Sir Isaac Newton, that great creature of the Scientific Revolution, once humbly declared, ''If I have seen further it is by standing on the shoulders of giants''.

While he is no Newton, Wayne Swan would be well advised to adopt a similar pose of humility now the Australian Treasurer has won Euromoney's Finance Minister of the Year award.

The London-based publication credits the Brisbane-based MP with keeping Australia's economy upright in the face of global financial turmoil.

But our miracle economy has more to do with the giants who preceded Swan:  Paul Keating (Labor treasurer from 1983-91 and prime minister from 1991-96) and especially Peter Costello (Coalition treasurer from 1996-2007).

They gave Australia the ballast it needed in the form of free-market reform, prudential financial regulation and budget surpluses to weather the storm.

(Keating also won the Euromoney gong in 1984 for his role in floating the Aussie dollar and deregulating the financial markets.  But he did also bequeath to the Coalition government in 1996 skyrocketing levels of debt and deficits, not to mention a downgraded credit rating and stubbornly high unemployment.)

Swan is really an accident of history rather than a force of it.  That is certainly how his Labor Party colleagues see him:  amid all the backroom jockeying over whether to replace the unpopular Prime Minister Julia Gillard, the name of the Deputy PM and supposedly hyper-competent Treasurer is never mentioned.

A closer look, moreover, suggests Swan is out his depth.  He claims he was, within a few months of Labor coming to office, well prepared for the financial crisis.  Why fiscal and monetary policy was tightened to contain some imaginary ''inflation genie'' during the months before the collapse of Lehman Brothers in September 2008 is never explained.
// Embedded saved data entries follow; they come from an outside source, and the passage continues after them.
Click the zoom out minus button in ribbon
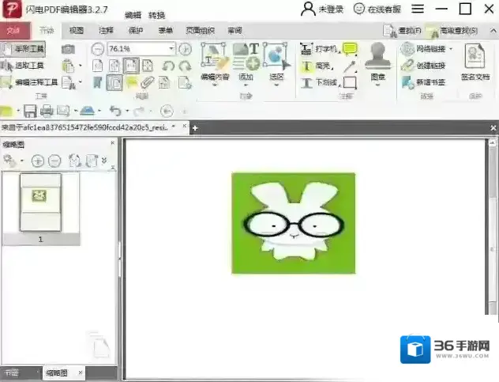Viewport: 499px width, 382px height. click(x=98, y=49)
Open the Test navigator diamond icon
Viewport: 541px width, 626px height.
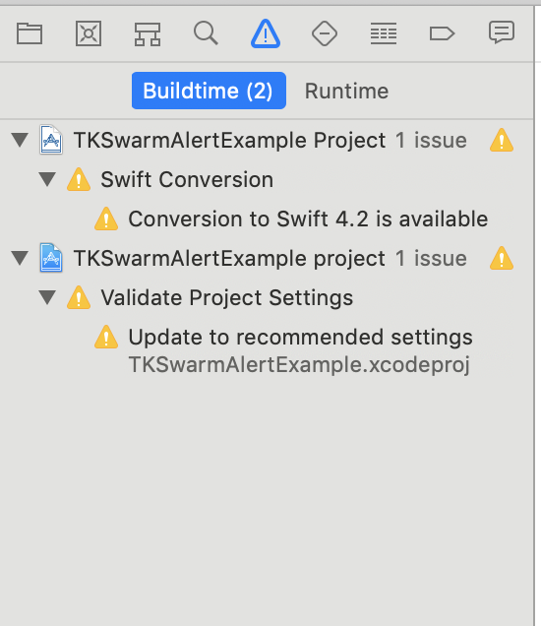325,33
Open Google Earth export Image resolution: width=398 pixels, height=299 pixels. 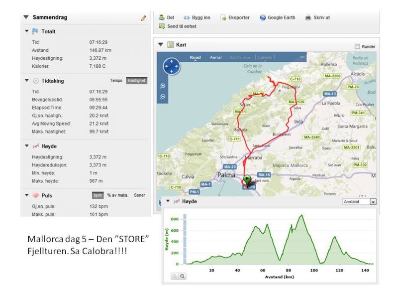click(x=263, y=17)
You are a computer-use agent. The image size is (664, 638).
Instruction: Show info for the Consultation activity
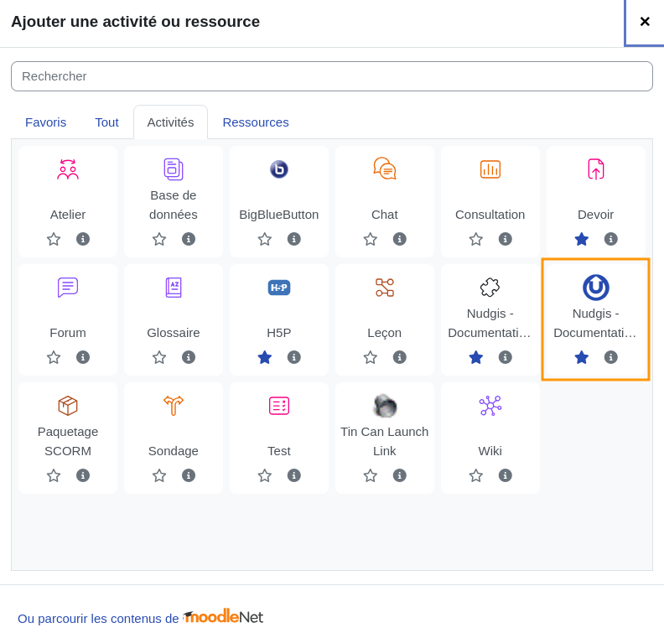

Worse, when the crisis hit, Swan panicked and started spending irresponsibly, distorting myriad sectors of the economy with overcooked boondoggles (pink batts, school halls).

Australians can be thankful they have survived twin calamities:  global meltdown and Labor profligacy.  For all the debt run up by both the Rudd and Gillard governments, they were at least preceded by Costello (who was seen as a more than plausible future leader).

The Howard government, having inherited a huge debt and a dented credit rating from Labor, got Australia back into surplus and its reputation as a borrower restored.

So, despite Labor's best efforts to run the nation into penury, Australia's debt-to-GDP ratio is still only 22 per cent, which would not have been achievable had we hit the GFC without a strong surplus and a AAA rating.

True, the mining boom has helped, but it was not until 2003, seven years into Costello's treasurership, that Australia's terms of trade surged.

Indeed, it is because of Costello's efforts -- his landmark reforms to our tax system, a restructuring of financial regulation and a commendable fiscal restraint -- that Australia is hailed as a ''miracle economy''.  The irony is Costello never won the Euromoney Finance Minister of the Year Award.  Never mind, it was his work that has put Australia in the box seat today.